It seems that at the beginning of the third millennium of Western civilization, we are still faced with the same perplexing question as our ancestors: What do we really know about our world and ourselves?  By “know”, I do not mean to have cognizance or awareness, but to perceive and intellectively grasp a clear and certain understanding.  But what exactly is a clear and certain understanding?

The Roman scholar Pliny the Elder posited in the first century A.D. that the only certainty is that nothing is certain. In the 17th century, the French mathematician, physiologist, and philosopher René Descartes started with this idea as a premise (actually an equivalent proposition using the word doubt) and used logic to establish a foundation for human knowledge in a similar manner as Euclid established a basis for geometry.  But in his exhaustive search for certainty, he created an intellectual impasse that has since divided the natural world into mental and physical realms -- the Cartesian duality of “mind” and “matter”.  

In 1739, the Scottish philosopher David Hume declared two types of truth: “truths of reason” (1+1=2) and “matters of fact” (If I release this ball, it will fall).  Hume argued that all knowledge of the physical world is independent of reason and consists of only sensory experience.  For instance, we see objects fall all the time, and thereby become cognizant or aware that it is the custom or habit for objects to fall.  It is a “matter of fact” that things fall.  Any explanation of how and why things fall is a “truth of reason,” and reason does not have any cause-and-effect relationship with the event of the object falling.  The “law” of gravity expounded in 1687 by the English mathematician and physicist Isaac Newton demonstrates mathematically how things fall, and it precisely describes our observations of falling objects.  But this is a product of reason, a human concept or idea of the cause and effect, not the cause and effect itself.  The ancient Greeks called this “saving the appearances” -- i.e. this is a “mental model” or “construct” that we can use to attempt to understand and communicate how things appear to us to be true and real.
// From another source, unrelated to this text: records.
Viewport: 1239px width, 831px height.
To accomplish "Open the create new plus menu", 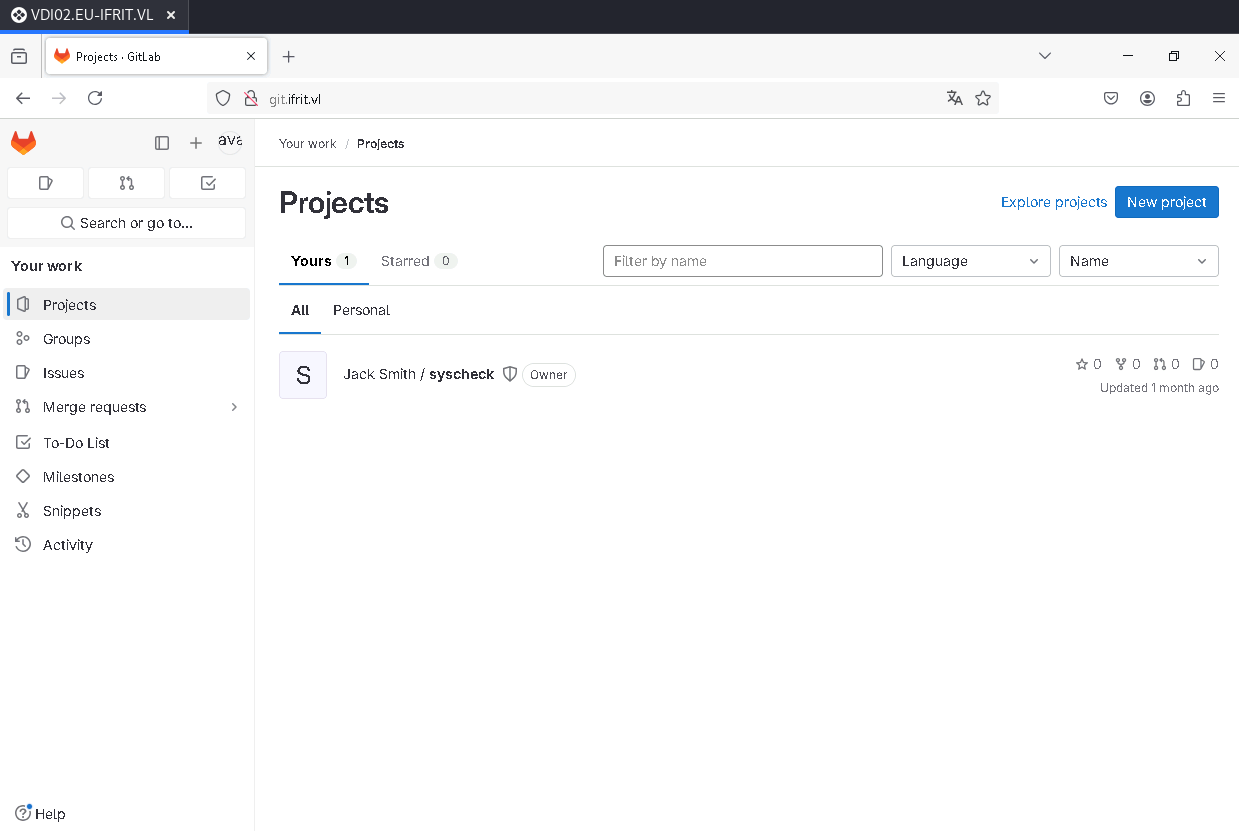I will tap(196, 143).
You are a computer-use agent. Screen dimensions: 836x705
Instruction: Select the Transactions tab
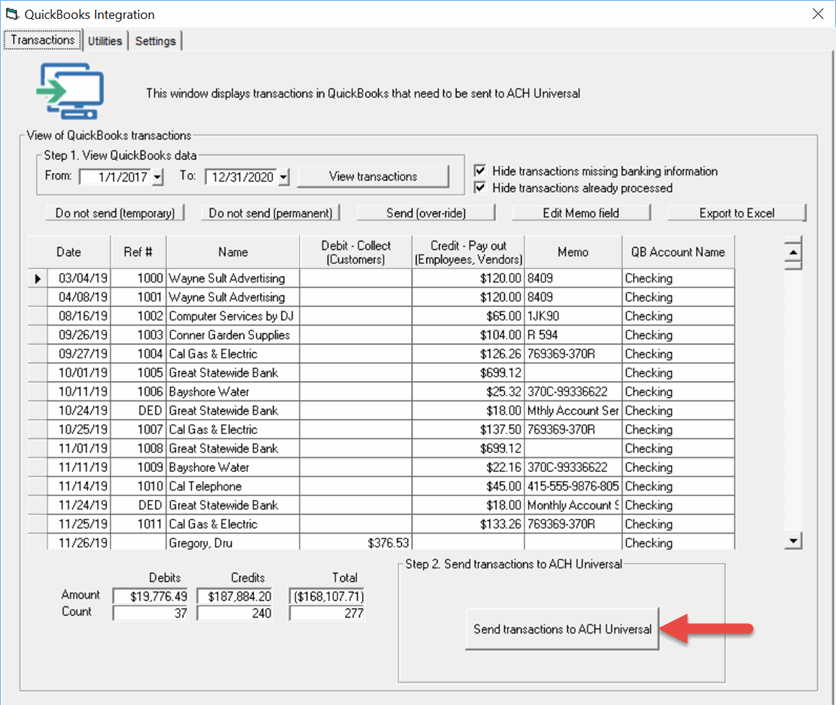[x=42, y=40]
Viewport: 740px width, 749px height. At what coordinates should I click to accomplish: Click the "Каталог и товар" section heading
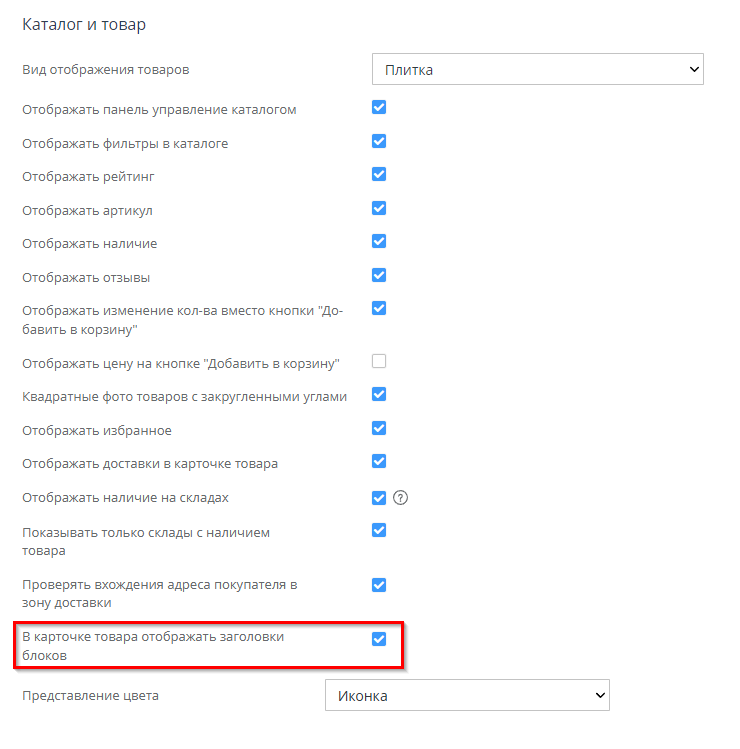[84, 23]

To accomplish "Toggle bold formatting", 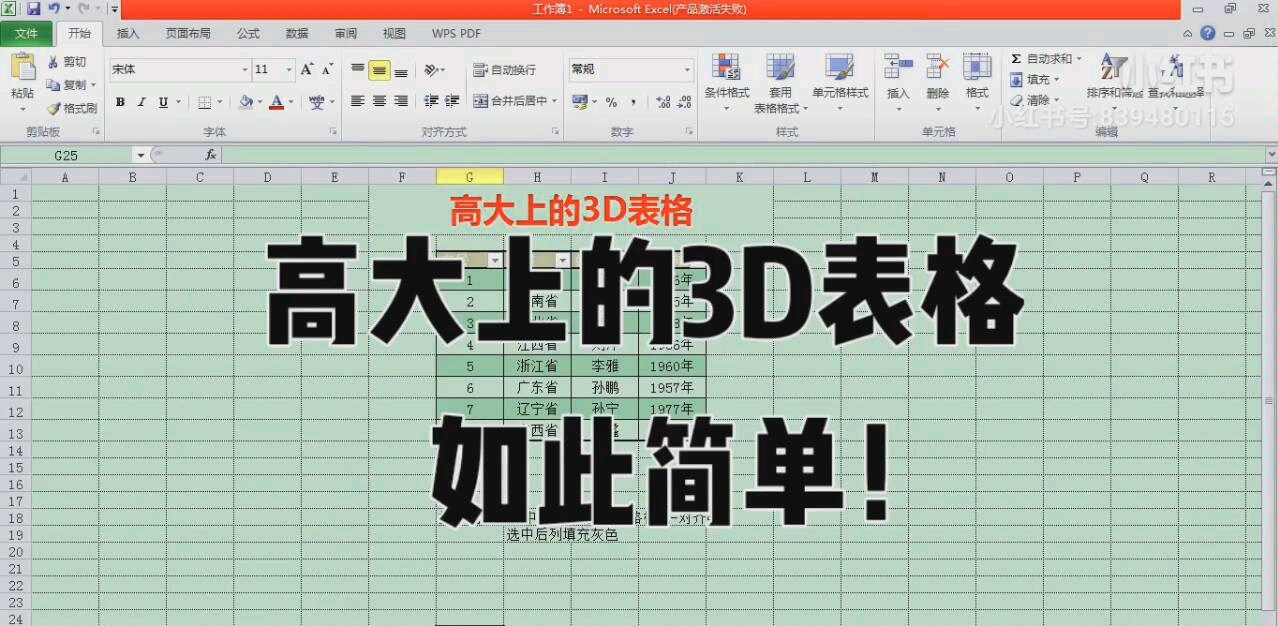I will tap(118, 102).
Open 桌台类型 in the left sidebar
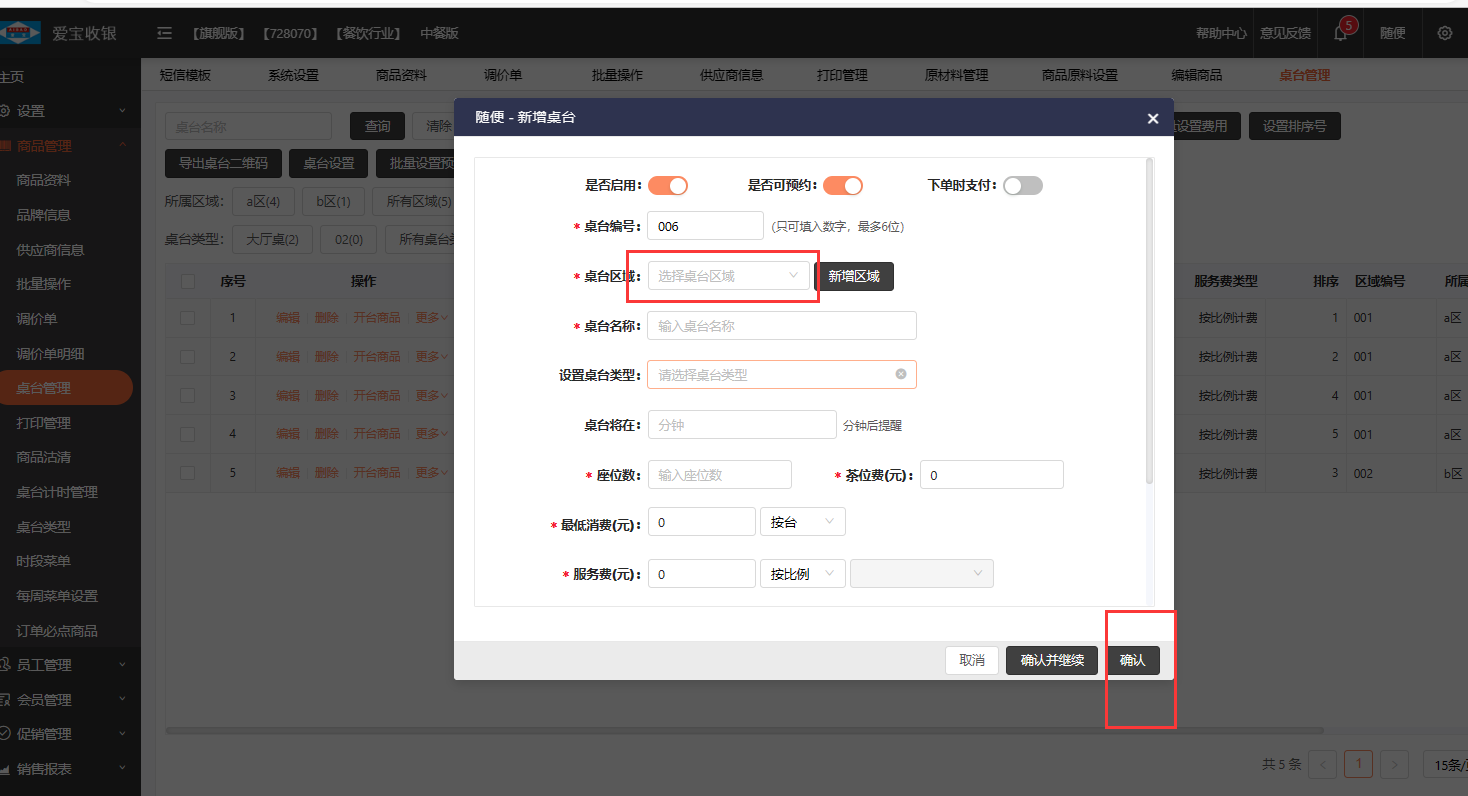Image resolution: width=1468 pixels, height=796 pixels. coord(43,526)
The 5th-century B.C. Greek sophist Protagoras, whose works were destroyed in antiquity and whose ideas survive only through Plato’s writings that bear his name, refused to differentiate between sensory experience and reason by denying altogether any possibility of objective knowledge -- that is we cannot know the reality of material phenomena independently of the concepts derived from our senses, and all knowledge of reality becomes subjective by each individual’s unique ability to perceive and reason.

The effectiveness of our thinking depends on how closely our perceptions correspond with objective reality while being confined within the subjective framework of a personal point of view.  This personal point of view comprises the accumulated knowledge and experience that is used by each of us to interpret new experiences and form new beliefs, but it also limits the very perceptions that give meaning to sensory stimuli.  For example, we see light waves and we hear sound waves, but we perceive automobiles and music.  Perception can only occur from within a personal frame of reference, and a person living in Chicago would perceive an automobile from the same light waves that an indigenous inhabitant having been isolated in the Amazon rain forest with no prior knowledge of automobiles would perceive a strange beast.  This restricts and confines to a dissonant frame of reference the interpreting of new evidence to solve problems as well as acquire new knowledge.  A personal frame of reference containing false perceptions can be difficult to overcome; and if we had not been able to discard the belief of the Middle Ages that the Earth is the center of the universe, there would be no astrophysics today.  But without some sort of guidance by our preconceptions, we would be unable to do anything at all.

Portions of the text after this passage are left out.